I know he's thinking something. This is his fourth time flipping through those pages – his fourth time reading the words I had wanted to say. The confessions. The apologies. The news.

Finally, he sets the pages down and collapses his hands together, his gaze still lingering on the scribbled words. With each second that rolls by, the more anxious I grow.

"Wow," he says. His voice is tight and pitched, uneven. He clears his throat. "That was...a lot."

I grab the glasses and make my way back to my seat. I place his glass in front of him and slide into my chair. All the while, he watches, eyes glistening in the light. I can't read his expression. Not even a little, but I feel the weight of an array of emotions in the air.
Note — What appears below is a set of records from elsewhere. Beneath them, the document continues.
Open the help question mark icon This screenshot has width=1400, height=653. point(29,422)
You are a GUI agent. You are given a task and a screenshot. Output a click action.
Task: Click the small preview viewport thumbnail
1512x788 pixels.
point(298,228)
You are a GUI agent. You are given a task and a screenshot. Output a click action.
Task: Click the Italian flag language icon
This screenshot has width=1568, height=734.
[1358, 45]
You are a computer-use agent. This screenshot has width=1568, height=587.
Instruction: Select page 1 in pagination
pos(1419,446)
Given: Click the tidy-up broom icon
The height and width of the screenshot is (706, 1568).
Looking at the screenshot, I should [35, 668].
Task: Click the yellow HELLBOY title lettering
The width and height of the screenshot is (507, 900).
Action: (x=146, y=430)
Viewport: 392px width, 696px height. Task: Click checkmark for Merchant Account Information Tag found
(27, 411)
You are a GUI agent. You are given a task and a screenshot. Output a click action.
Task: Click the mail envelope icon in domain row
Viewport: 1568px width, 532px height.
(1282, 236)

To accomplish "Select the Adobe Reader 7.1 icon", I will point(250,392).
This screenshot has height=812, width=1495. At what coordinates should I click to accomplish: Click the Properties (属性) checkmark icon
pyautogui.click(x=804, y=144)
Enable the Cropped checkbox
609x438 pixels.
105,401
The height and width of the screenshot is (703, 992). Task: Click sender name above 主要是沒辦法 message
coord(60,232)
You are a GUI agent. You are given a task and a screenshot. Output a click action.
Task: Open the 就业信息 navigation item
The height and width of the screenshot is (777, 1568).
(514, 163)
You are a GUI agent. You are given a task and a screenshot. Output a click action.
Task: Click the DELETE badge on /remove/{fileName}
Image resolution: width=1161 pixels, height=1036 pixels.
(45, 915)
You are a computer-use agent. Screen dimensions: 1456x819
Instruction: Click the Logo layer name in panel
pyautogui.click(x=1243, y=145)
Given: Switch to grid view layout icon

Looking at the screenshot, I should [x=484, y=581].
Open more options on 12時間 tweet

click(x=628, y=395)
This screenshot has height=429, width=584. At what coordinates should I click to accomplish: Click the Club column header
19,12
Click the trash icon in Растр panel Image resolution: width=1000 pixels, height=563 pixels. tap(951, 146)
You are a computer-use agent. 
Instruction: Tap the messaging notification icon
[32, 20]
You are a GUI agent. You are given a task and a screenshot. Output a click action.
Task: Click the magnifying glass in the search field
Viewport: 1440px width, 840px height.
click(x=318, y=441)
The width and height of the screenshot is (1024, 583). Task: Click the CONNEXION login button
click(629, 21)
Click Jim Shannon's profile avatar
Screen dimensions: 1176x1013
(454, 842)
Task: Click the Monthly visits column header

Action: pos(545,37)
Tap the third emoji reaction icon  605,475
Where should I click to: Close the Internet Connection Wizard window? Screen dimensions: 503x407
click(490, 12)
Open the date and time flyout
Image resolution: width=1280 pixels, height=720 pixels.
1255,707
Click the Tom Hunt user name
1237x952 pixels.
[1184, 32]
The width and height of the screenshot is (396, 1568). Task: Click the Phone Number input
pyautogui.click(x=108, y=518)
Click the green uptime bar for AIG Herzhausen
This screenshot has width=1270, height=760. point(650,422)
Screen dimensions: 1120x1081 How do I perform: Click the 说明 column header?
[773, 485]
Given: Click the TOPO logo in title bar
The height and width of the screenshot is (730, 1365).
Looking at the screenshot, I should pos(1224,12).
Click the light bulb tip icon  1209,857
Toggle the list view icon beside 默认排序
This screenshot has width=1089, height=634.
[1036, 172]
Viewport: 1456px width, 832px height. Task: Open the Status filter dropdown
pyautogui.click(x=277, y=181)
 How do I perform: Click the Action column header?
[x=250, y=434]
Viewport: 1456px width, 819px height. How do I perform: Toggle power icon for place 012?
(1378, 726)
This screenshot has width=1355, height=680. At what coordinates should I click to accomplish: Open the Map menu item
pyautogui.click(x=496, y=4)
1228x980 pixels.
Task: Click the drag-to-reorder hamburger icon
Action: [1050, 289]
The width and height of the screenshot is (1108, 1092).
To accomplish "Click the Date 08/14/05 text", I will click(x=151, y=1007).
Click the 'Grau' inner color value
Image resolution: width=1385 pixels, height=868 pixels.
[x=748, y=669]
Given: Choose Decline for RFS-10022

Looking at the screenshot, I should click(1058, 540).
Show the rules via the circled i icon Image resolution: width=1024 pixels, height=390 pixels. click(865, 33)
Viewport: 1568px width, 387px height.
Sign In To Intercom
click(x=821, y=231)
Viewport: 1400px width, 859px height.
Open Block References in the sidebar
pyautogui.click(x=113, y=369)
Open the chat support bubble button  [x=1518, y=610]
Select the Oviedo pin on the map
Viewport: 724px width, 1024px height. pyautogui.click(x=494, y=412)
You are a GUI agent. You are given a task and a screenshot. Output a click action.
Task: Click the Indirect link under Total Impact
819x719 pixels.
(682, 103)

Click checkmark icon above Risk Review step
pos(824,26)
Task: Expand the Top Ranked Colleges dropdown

I just can't tell which ones.

I inhale, nodding, "I know, and I'm sorry for that."

He lifts one of the letters, looking at it. His expression is still pinched, and I still cannot read it. Anxiety wells in me, filling my veins with heat. Finally, a small smile quirks the corners of his lips.

"I find it funny that you always thought I was so wise and had it all figured out. It never came across that way." His eyes flutter to me. "Youth has nothing to do with it, either. Even now, I have nothing figured out. Just made it look like I did." He places the paper back on the table. "You'll learn that the older you get. You'll be winging it just like the rest of us."

I smile, finding truth in his words. The deeper and deeper I go into life, the more I realize that is true. I don't have a clue what I'm doing. I never have, and I never will.

Jonas takes a small glimpse back at the paper before returning his gaze to me. He inhales, pointing at one of the lines. "There's a certain bit here that has me scratching my head, though."

I fist my hands. I already know what part he is talking about. A part that I wrote back in Stoneburry when rage and anger and fear pumped through my veins. A part that had left me feeling a flurry of emotions – of too many emotions – too soon and too quickly, leaving me swarmed. At the time, I still didn't know where I truly stood, but I knew I wanted to say it anyway.

"Lani," he says, looking at me. "Are you trying to tell me something?"

My heart sputters and I inhale. "I'm not pregnant if that's what you're asking."

He lifts a brow, pointing once again at the line. "But it says –"

"I was pregnant," I interrupt.

Cool coldness flows through my veins and my fingers and toes start to tingle as Jonas's eyes widen. This was the bit I was most nervous about. I don't know why, really. Well, maybe that's a lie.

I do know why.

During my pregnancy, I kept wondering, imagining what Jonas would say if he saw me. Wondering what he would think – if he would be disappointed in me, and right now is no different.

I hold my breath as Jonas takes in what I just said, the nerves swirling in me. I don't know what he's going to say, or how he's going to reply. So, I wait, holding my breath.